The glomerular podocyte as a target of growth hormone action: implications for the pathogenesis of diabetic nephropathy

Abstract

Involvement of the growth hormone (GH) / insulin-like growth factor 1 (IGF-I) axis in the pathogenesis of diabetic nephropathy (DN) is strongly suggested by studies investigating the impact of GH excess and deficiency on renal structure and function. GH excess in both the human (acromegaly) and in transgenic animal models is characterized by significant structural and functional changes in the kidney. In the human a direct relationship has been noted between the activity of the GH/IGF-1 axis and renal hypertrophy, microalbuminuria, and glomerulosclerosis. Conversely, states of GH deficiency or deficiency or inhibition of GH receptor (GHR) activity confer a protective effect against DN. The glomerular podocyte plays a central and critical role in the structural and functional integrity of the glomerular filtration barrier and maintenance of normal renal function. Recent studies have revealed that the glomerular podocyte is a target of GH action and that GH's actions on the podocyte could be detrimental to the structure and function of the podocyte. These results provide a novel mechanism for GH's role in the pathogenesis of DN and offer the possibility of targeting the GH/IGF-1 axis for the prevention and treatment of DN.

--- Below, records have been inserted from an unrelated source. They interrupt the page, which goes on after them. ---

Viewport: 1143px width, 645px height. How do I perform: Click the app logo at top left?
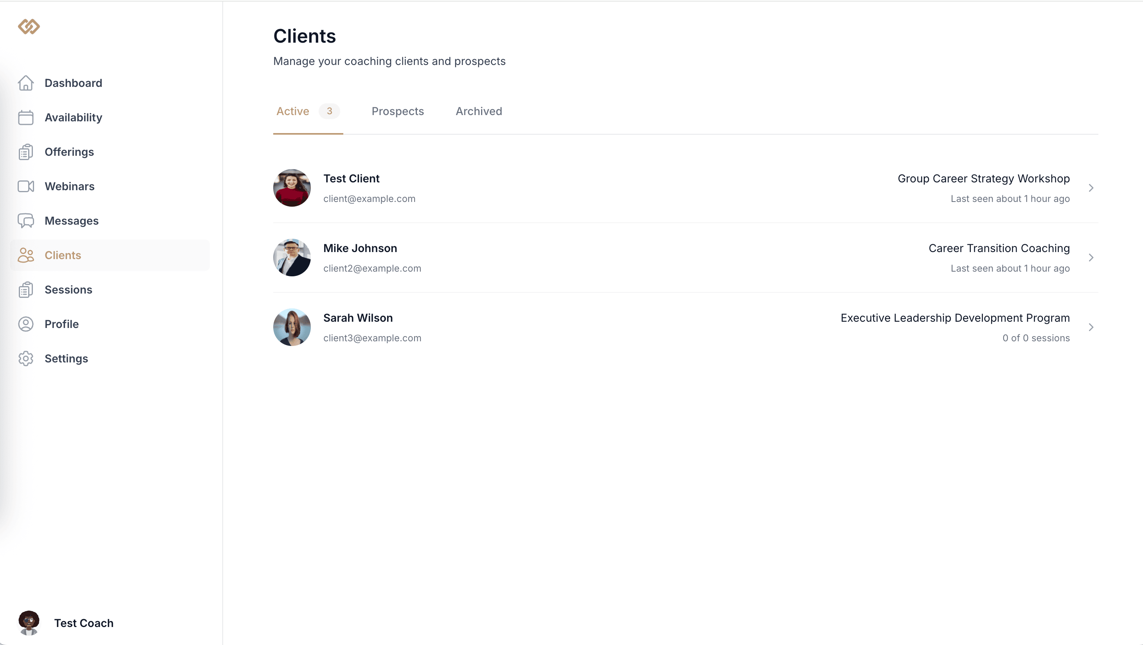(x=28, y=27)
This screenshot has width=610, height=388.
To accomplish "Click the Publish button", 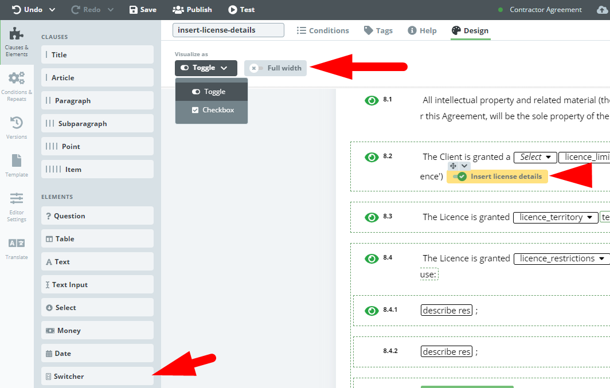I will click(192, 10).
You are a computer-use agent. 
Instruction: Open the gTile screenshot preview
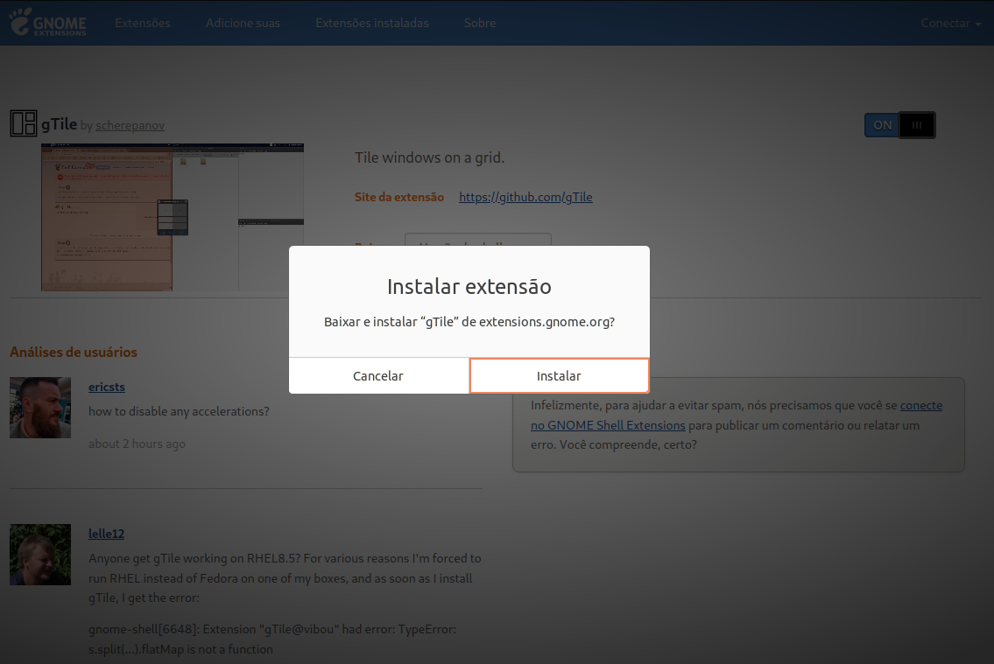pos(172,217)
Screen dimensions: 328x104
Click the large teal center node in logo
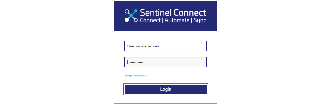coord(131,16)
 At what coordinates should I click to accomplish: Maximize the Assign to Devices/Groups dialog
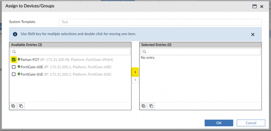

Fig 1. Role of the GH/IGF-1 axis in the pathogenesis of diabetic nephropathy

Poorly controlled Type 1 diabetes mellitus is characterized by decreased GHR expression and activity in the liver⁽¹⁾ and consequent decrease in hepatic IGF-1 production⁽²⁾. Low circulating levels IGF-1 levels stimulate increased pituitary GH secretion⁽³⁾ via negative feed back loop mechanisms. In contrast to the liver, in the kidney GHR⁽⁵⁾ expression is maintained (or increased) and hence the kidney is exposed to the effects of the elevated levels of GH⁽⁴⁾ in the circulation. One of the cell types that is a direct target for GH action in the kidney is the glomerular podocyte. GH’s actions on the podocytes include modulation of levels of proteins such as SIP1 and E-cadherin that in concert with actions of IGF-1 could play a role in the pathogenesis of proteinuria and other changes characteristic of diabetic nephropathy.